* **Instructions to follow**: All of the lines below should be output exactly as shown.

* **Data records**:
:::::

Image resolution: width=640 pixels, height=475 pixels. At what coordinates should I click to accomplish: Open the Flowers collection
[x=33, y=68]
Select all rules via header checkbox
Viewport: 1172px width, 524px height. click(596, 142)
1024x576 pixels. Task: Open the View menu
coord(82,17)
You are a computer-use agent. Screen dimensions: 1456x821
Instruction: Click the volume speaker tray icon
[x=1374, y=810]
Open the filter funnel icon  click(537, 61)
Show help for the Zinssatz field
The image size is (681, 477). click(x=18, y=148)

:::::

* **The completed task**:
Image resolution: width=640 pixels, height=475 pixels. At what coordinates should I click to accomplish: Open the Flowers collection
[x=33, y=68]
Select all rules via header checkbox
Viewport: 1172px width, 524px height. click(596, 142)
1024x576 pixels. Task: Open the View menu
coord(82,17)
You are a computer-use agent. Screen dimensions: 1456x821
Instruction: Click the volume speaker tray icon
[x=1374, y=810]
Open the filter funnel icon  click(537, 61)
Show help for the Zinssatz field
The image size is (681, 477). click(x=18, y=148)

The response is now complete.